Se boa parte dos efeitos da desvalorização cambial só será sentida a médio e longo prazo, houve pontos do pacote fiscal que terão impacto imediato, sobretudo para as famílias de baixa renda. É o caso da redução dos subsídios à energia e aos transportes. Caputo disse que o Estado argentino “banca artificialmente preços baixíssimos” de serviços públicos essenciais.

A contrapartida dos subsídios seria mais inflação – “o que te dão com o preço da fatura te cobram com os aumentos no supermercado”. O problema é que, sem a participação direta do Estado, haverá reajustes imediatos nas contas de luz e gás, bem como nas tarifas de trens e ônibus. Assim, a missão inglória de Milei/Caputo é convencer a população de que mais inflação agora é a saída para combater a hiperinflação. É como se uma casa estivesse às voltas com uma enchente e um especialista propusesse inundá-la com mais água.

Já se disse que o maior inconveniente para o neoliberalismo é que existem os pobres, os miseráveis, o lumpesinato. O “choque” do novo governo agradou ao FMI (Fundo Monetário Internacional), que qualificou como “audaciosas” as “ações iniciais” já anunciadas. “Sua implantação decisiva ajudará a estabilizar a economia e estabelecerá as bases para um crescimento mais sustentável liderado pelo setor privado”, disse, em nota, a instituição.

Mas, até chegar a essa utópica estabilidade, quem vai proteger esses que o próprio FMI chama de “os mais vulneráveis na sociedade”? Sem dar detalhes, Caputo prometeu reforçar os programas de auxílio às mães. “O presidente nos pediu para focarmos fundamentalmente nas pessoas que podem sofrer mais com isso”, afirmou.

Só que, enquanto a maioria das medidas tem metas e prazos definidos, a ajuda ao povão segue como uma promessa vaga. Os argentinos agora sabem que não haverá contratação de novas obras públicas, que a publicidade oficial está suspensa por um ano e que o número de ministérios caiu de 18 para nove. Só não sabem como vão comer e sobreviver durante a vigência do “Plano Motosserra”.

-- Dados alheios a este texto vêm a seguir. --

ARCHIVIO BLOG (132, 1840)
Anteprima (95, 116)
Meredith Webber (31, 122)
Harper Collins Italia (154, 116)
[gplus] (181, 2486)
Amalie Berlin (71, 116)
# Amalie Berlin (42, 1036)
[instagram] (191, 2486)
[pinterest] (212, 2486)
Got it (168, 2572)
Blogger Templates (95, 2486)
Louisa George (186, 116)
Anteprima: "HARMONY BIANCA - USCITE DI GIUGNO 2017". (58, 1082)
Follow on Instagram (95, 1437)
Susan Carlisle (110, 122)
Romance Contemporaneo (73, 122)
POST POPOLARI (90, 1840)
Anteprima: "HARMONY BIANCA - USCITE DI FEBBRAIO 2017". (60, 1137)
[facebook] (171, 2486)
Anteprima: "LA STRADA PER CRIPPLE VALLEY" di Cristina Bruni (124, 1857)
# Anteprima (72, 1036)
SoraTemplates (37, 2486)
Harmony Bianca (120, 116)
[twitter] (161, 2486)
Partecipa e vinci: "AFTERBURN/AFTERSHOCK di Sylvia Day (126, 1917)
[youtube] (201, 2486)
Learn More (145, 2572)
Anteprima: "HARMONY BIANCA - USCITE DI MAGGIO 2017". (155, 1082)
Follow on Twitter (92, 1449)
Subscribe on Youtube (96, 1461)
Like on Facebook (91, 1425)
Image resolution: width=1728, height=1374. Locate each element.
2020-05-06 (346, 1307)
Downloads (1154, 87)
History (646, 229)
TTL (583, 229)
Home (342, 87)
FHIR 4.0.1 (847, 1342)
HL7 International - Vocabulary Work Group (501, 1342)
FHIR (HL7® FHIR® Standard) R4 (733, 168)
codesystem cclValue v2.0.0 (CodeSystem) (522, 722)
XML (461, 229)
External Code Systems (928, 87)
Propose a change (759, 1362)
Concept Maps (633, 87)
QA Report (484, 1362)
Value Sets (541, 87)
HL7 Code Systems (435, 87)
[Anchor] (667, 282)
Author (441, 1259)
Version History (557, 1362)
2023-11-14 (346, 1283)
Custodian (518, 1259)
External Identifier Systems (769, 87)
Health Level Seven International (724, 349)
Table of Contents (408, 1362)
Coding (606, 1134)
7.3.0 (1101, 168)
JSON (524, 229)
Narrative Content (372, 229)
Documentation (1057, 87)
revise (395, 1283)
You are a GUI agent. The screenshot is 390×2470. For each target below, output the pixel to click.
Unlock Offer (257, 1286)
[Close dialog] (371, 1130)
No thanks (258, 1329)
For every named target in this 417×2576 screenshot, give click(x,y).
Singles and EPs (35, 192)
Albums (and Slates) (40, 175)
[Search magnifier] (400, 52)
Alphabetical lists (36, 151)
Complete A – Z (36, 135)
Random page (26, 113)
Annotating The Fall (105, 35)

Só em novembro, conforme o Indec (Instituto Nacional de Estatística e Censos), a inflação no país foi de 12,8%, acumulando uma alta de 160,9% em 12 meses. A alta de preços em 2023 será a maior em mais de três décadas. Nesta quarta-feira (13), com a intensa remarcação de preços, já houve corrida aos postos de gasolina e aos supermercados. Em um dia, o primeiro do “pacotaço” fiscal, o litro da gasolina comum em Buenos Aires disparou de 446 pesos (R$ 5,95) para 612 pesos (R$ 8,22).

O inevitável caos social e econômico pode encurtar a gestão de Milei, que foi eleito para quatro anos de mandato. O governo pede tempo e paciência para dias melhores. Os argentinos, em luto, querem abreviar o pesadelo – ou só acordar quando o trauma atual ficar para trás. Wake me up when september ends.